Rows of pointing data
────────
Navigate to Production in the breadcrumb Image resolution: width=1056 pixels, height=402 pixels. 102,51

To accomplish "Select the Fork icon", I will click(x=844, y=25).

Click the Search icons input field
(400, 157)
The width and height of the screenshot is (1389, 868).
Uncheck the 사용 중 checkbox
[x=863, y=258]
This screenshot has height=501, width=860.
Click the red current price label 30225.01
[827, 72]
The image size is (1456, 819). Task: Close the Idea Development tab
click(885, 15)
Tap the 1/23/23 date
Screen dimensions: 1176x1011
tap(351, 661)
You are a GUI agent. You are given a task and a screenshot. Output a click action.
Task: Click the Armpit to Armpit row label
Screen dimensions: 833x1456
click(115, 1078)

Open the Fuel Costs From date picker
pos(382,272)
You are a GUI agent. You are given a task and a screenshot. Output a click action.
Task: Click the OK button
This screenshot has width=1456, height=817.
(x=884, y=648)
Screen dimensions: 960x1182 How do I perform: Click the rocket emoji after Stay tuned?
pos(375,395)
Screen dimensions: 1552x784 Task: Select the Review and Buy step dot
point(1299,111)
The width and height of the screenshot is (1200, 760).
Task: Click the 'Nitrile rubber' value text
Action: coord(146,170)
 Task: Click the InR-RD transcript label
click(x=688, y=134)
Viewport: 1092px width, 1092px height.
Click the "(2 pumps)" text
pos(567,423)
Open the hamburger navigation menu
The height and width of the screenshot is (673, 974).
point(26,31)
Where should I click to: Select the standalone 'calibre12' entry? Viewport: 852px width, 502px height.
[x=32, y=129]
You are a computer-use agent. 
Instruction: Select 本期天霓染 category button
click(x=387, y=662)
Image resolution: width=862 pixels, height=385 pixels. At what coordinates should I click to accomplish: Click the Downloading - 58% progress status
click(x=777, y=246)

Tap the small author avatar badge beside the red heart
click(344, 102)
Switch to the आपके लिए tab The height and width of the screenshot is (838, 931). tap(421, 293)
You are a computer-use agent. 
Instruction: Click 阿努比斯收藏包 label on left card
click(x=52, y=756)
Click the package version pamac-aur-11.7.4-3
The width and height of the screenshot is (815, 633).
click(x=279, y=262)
────────
Please rewrite every one of these rows, changing "Screen dimensions" to "Screen size" and leaving everything else as it stands.

Navigate to Production in the breadcrumb Image resolution: width=1056 pixels, height=402 pixels. 102,51

To accomplish "Select the Fork icon", I will click(x=844, y=25).

Click the Search icons input field
(400, 157)
The width and height of the screenshot is (1389, 868).
Uncheck the 사용 중 checkbox
[x=863, y=258]
This screenshot has height=501, width=860.
Click the red current price label 30225.01
[827, 72]
The image size is (1456, 819). Task: Close the Idea Development tab
click(885, 15)
Tap the 1/23/23 date
Screen size: 1176x1011
tap(351, 661)
You are a GUI agent. You are given a task and a screenshot. Output a click action.
Task: Click the Armpit to Armpit row label
Screen size: 833x1456
click(115, 1078)

Open the Fuel Costs From date picker
pos(382,272)
You are a GUI agent. You are given a task and a screenshot. Output a click action.
Task: Click the OK button
This screenshot has width=1456, height=817.
(x=884, y=648)
Screen size: 960x1182 How do I perform: Click the rocket emoji after Stay tuned?
pos(375,395)
Screen size: 1552x784 Task: Select the Review and Buy step dot
point(1299,111)
The width and height of the screenshot is (1200, 760).
Task: Click the 'Nitrile rubber' value text
Action: coord(146,170)
 Task: Click the InR-RD transcript label
click(x=688, y=134)
Viewport: 1092px width, 1092px height.
Click the "(2 pumps)" text
pos(567,423)
Open the hamburger navigation menu
The height and width of the screenshot is (673, 974).
point(26,31)
Where should I click to: Select the standalone 'calibre12' entry? Viewport: 852px width, 502px height.
[x=32, y=129]
You are a computer-use agent. 
Instruction: Select 本期天霓染 category button
click(x=387, y=662)
Image resolution: width=862 pixels, height=385 pixels. At what coordinates should I click to accomplish: Click the Downloading - 58% progress status
click(x=777, y=246)

Tap the small author avatar badge beside the red heart
click(344, 102)
Switch to the आपके लिए tab The height and width of the screenshot is (838, 931). tap(421, 293)
You are a computer-use agent. 
Instruction: Click 阿努比斯收藏包 label on left card
click(x=52, y=756)
Click the package version pamac-aur-11.7.4-3
The width and height of the screenshot is (815, 633).
click(x=279, y=262)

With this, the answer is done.